A Queen of Gilded Horns (A River of Royal Blood #2) - Amanda Joy
Prologue
Ysai of Ariban
The sky above the sprawling camp at the foot of Mount Ariban was a bruised purple—a sign of the storms to come and the snows that would follow. This far north in the Roune Lands—the lawless territory east of Dracol and north of Myre—a handful of weeks was all it took for High Summer to turn into Far Winter.
The smaller peaks rising around the valley were limned in gold from the sun’s recent descent. The silver light of a hundred thousand stars and a sickle moon would have been enough for most in the camp to see by, despite the copper lamps hung in concentric rings around their tents. For most in this camp were khimaer—horns adorned their brows and their bodies were an elegant amalgam of animal and human—and they could see even in darkness. The few who were not khimaer were fey or bloodkin, their vision as sharp.
The lamps were magicked to keep time and would only be doused when all the day’s work was done.
Seated upon a tree stump carved with snaking vines and budding wildflowers, Ysai eased a narrow blade around a length of buttery noshai wood in a slow spiral.
So used to the feel of a carving knife in her hand, Ysai focused her attention solely on her students’ upturned faces and the significantly duller blades in their laps. Until her gaze slid past them to the nearest copper lamp, throwing warm light in a spray of pinpricks, waiting for it to flare and signal the end of her day.
The children of the camp took lessons well into the night after history and weaponry and magick during the day. Blessedly this group of eight-year-olds was Ysai’s last lesson in charm-making for the day.
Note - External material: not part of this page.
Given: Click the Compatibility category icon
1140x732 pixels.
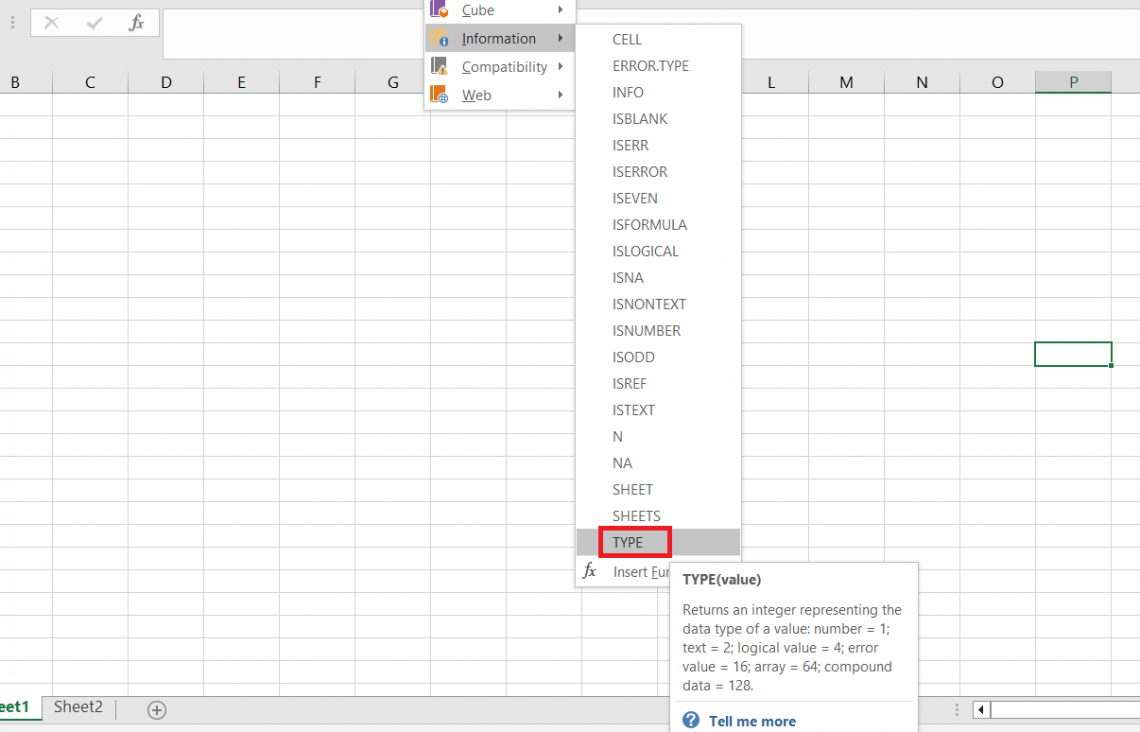Looking at the screenshot, I should [x=438, y=66].
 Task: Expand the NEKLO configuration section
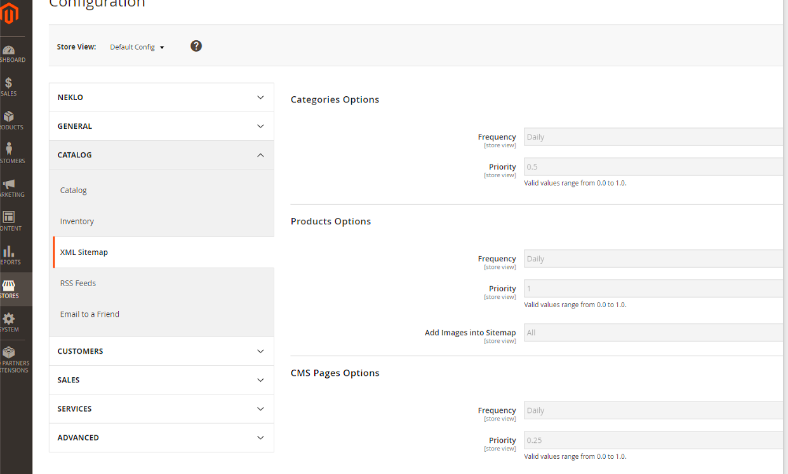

Instead of the sacred noshai, each clutched a bit of spare wood left over from the older children’s lessons in their sticky palms. The noshai trees, the tallest and most ancient of all the beings who dwelled in the North, only grew in the A’Nir Mountains north of Myre’s borders. It was a curious thing, how many.
In millennia past, the wild fey who dwelled in these mountains offered noshai saplings to the first Queens who ruled most of Akhimar, both north of the river and south of it. Back when the realm was known by just one name, instead of the three nations it was split into now. Yet the noshai trees rarely thrived in the South, so the tradition became the offering of a charm of protection carved from the trees. In the centuries since it had been forgotten, until the Tribe fled Myre after the Great War and adapted the tradition, making carvings of their own.
Most created charms in the likeness of the animals they were akin to and hung them from the trees around their tents; the charms were a small magick, prayers and wishes to their Goddess Khimaerani bolstered by a simple offering of power. The hundreds upon hundreds around the camp created a strong ward that set off a wave of foreboding for anyone who might venture here.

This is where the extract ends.